The half-assembled esprojector made a gaunt backdrop for his wide soft body, where it squatted toad-fashion on the bench. Anglesey detested the whole idea of anyone sharing this room, even for a few hours a day. Of late he had been demanding his meals brought here, left outside the door of his adjoining bedroom-bath. He had not gone beyond for quite some time now.
And why should I?
“Couldn’t you hurry it up a little?” snapped Anglesey.
Cornelius flushed. “If you’d had an assembled spare machine, instead of loose parts—” he began. Shrugging, he took out a cigar stub and relit it carefully; his supply had to last a long time.
Anglesey wondered if those stinking clouds were blown from his mouth on malicious purpose. I don’t like you, Mr. Earthman Cornelius, and it is doubtless quite mutual.
“There was no obvious need for one, until the other esmen arrive,” said Anglesey in a sullen voice. “And the testing instruments report this one in perfectly good order.”
“Nevertheless,” said Cornelius, “at irregular intervals it goes into wild oscillations which burn out the K-tube. The problem is why. I’ll have you try out this new machine as soon as it is ready, but, frankly, I don’t believe the trouble lies in electronic failure at all—or even in unsuspected physical effects.”
“Where, then?” Anglesey felt more at ease as the discussion grew purely technical.
“Well, look. What exactly is the K-tube? It’s the heart of the esprojector. It amplifies your natural psionic pulses, uses them to modulate the carrier wave, and shoots the whole beam down at Joe. It also picks up Joe’s resonating impulses and amplifies them for your benefit. Everything else is auxiliary to the K-tube.”
“Spare me the lecture,” snarled Anglesey.
“I was only rehearsing the obvious,” said Cornelius, “because every now and then it is the obvious answer which is hardest to see. Maybe it isn’t the K-tube which is misbehaving. Maybe it is you.”
“What?” The white face gaped at him. A dawning rage crept red across its thin bones.
“Nothing personal intended,” said Cornelius hastily. “But you know what a tricky beast the subconscious is. Suppose, just as a working hypothesis, that way down underneath you don’t want to be on Jupiter. I imagine it is a rather terrifying environment. Or there may be some obscure Freudian element involved. Or, quite simply and naturally, your subconscious may fail to understand that Joe’s death does not entail your own.”
“Um-m-m—” Mirabile dictu. Anglesey remained calm. He rubbed his chin with one skeletal hand. “Can you be more explicit?”

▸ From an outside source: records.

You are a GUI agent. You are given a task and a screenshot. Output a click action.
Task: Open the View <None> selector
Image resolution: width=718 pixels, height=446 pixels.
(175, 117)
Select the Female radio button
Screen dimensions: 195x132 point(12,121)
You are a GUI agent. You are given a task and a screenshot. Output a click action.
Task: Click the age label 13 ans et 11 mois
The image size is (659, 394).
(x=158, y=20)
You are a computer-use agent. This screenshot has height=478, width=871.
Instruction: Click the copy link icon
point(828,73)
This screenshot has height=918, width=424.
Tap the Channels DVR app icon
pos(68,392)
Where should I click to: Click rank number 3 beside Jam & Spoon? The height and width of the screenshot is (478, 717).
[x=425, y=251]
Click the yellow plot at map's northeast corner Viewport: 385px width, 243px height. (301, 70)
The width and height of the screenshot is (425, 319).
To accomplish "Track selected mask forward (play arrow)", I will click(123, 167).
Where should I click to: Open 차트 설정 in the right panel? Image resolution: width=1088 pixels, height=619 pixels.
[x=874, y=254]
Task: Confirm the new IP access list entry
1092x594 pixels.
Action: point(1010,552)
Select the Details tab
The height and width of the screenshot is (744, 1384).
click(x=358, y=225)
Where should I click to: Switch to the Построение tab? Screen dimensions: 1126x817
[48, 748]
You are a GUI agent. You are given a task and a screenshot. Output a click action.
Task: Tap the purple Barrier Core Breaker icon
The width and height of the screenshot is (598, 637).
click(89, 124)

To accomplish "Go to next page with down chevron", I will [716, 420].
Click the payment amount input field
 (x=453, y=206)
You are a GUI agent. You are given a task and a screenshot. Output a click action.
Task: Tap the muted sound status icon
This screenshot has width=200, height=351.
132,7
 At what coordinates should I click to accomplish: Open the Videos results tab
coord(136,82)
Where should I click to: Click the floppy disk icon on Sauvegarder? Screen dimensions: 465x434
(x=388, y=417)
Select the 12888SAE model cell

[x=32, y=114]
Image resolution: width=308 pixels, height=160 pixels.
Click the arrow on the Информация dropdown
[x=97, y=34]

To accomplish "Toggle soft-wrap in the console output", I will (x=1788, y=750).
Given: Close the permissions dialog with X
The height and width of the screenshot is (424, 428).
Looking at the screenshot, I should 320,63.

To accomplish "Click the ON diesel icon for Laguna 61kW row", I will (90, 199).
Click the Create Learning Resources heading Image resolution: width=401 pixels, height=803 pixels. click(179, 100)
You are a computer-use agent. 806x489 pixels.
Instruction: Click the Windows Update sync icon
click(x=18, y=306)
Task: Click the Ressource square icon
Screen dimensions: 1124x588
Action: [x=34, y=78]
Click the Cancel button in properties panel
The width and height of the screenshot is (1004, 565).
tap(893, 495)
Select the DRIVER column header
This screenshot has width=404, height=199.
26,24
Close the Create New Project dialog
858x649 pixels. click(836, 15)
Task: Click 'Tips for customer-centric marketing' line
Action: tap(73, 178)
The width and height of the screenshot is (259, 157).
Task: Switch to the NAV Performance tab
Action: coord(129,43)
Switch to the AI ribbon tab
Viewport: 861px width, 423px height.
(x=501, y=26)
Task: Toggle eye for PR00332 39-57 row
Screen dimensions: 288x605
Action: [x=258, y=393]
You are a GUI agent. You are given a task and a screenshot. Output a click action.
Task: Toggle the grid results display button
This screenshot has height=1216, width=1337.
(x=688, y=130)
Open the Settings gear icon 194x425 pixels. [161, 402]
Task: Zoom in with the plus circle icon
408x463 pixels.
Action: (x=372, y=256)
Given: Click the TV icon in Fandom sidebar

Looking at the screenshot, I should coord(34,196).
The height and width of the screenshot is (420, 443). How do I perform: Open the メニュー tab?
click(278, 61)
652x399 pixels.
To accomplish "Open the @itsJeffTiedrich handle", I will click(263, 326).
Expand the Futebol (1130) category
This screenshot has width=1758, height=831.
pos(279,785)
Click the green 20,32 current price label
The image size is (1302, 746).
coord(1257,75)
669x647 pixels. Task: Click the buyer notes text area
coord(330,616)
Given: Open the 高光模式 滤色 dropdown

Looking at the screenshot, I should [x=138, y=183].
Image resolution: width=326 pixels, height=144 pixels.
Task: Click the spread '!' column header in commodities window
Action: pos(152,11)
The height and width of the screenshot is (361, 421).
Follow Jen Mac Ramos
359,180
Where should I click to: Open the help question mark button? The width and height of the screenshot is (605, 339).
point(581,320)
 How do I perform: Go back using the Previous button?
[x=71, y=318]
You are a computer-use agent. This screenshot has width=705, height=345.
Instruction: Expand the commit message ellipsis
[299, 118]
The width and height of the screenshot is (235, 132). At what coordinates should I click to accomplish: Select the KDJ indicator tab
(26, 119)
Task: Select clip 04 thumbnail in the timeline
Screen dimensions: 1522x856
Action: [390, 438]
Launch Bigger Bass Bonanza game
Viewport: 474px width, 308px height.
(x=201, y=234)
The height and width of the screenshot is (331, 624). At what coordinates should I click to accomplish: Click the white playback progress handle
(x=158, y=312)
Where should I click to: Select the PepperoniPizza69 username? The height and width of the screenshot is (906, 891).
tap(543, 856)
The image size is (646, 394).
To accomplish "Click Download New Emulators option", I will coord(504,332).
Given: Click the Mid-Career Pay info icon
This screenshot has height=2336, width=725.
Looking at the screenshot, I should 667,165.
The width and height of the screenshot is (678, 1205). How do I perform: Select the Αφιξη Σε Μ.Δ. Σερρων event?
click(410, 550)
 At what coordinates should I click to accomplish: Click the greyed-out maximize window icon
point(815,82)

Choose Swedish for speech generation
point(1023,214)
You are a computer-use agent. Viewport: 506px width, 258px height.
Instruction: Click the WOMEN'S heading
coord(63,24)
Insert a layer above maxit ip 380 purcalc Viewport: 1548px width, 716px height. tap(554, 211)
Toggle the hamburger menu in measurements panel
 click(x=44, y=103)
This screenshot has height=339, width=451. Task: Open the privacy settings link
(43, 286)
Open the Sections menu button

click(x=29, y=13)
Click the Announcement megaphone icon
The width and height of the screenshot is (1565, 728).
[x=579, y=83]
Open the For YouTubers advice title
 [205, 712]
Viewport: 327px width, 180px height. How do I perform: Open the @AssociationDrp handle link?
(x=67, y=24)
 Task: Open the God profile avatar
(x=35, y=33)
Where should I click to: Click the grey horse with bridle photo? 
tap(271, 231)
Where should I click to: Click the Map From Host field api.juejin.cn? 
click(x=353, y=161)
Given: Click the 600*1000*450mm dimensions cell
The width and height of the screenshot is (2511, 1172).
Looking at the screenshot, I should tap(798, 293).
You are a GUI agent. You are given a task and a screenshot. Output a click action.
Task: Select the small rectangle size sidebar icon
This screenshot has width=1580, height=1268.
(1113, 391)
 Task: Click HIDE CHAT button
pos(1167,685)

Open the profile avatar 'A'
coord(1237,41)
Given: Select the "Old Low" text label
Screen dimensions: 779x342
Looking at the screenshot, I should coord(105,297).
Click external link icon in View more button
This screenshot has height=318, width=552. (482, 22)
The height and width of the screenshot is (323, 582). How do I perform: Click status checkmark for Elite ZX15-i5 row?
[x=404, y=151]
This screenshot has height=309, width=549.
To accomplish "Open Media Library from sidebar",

“Only in a rough way,” replied Cornelius. “Your conscious mind sends a motor impulse along the psibeam to Joe. Simultaneously, your subconscious mind, being scared of the whole business, emits the glandular-vascular-cardiac-visceral impulses associated with fear. These react on Joe, whose tension is transmitted back along the beam. Feeling Joe’s somatic fear symptoms, your subconscious gets still more worried, thereby increasing the symptoms—Get it? It’s exactly similar to ordinary neurasthenia, with this exception: that since there is a powerful amplifier, the K-tube, involved, the oscillations can build up uncontrollably within a second or two. You should be thankful the tube does burn out—otherwise your brain might do so!”
For a moment Anglesey was quiet. Then he laughed. It was a hard, barbaric laughter. Cornelius started as it struck his eardrums.
“Nice idea,” said the esman. “But I’m afraid it won’t fit all the data. You see, I like it down there. I like being Joe.”
He paused for a while, then continued in a dry impersonal tone: “Don’t judge the environment from my notes. They’re just idiotic things like estimates of wind velocity, temperature variations, mineral properties—insignificant. What I can’t put in is how Jupiter looks through a Jovian’s infrared-seeing eyes.”
“Different, I should think,” ventured Cornelius after a minute’s clumsy silence.
“Yes and no. It’s hard to put into language. Some of it I can’t, because man hasn’t got the concepts. But . . . oh, I can’t describe it. Shakespeare himself couldn’t. Just remember that everything about Jupiter which is cold and poisonous and gloomy to us is right for Joe.”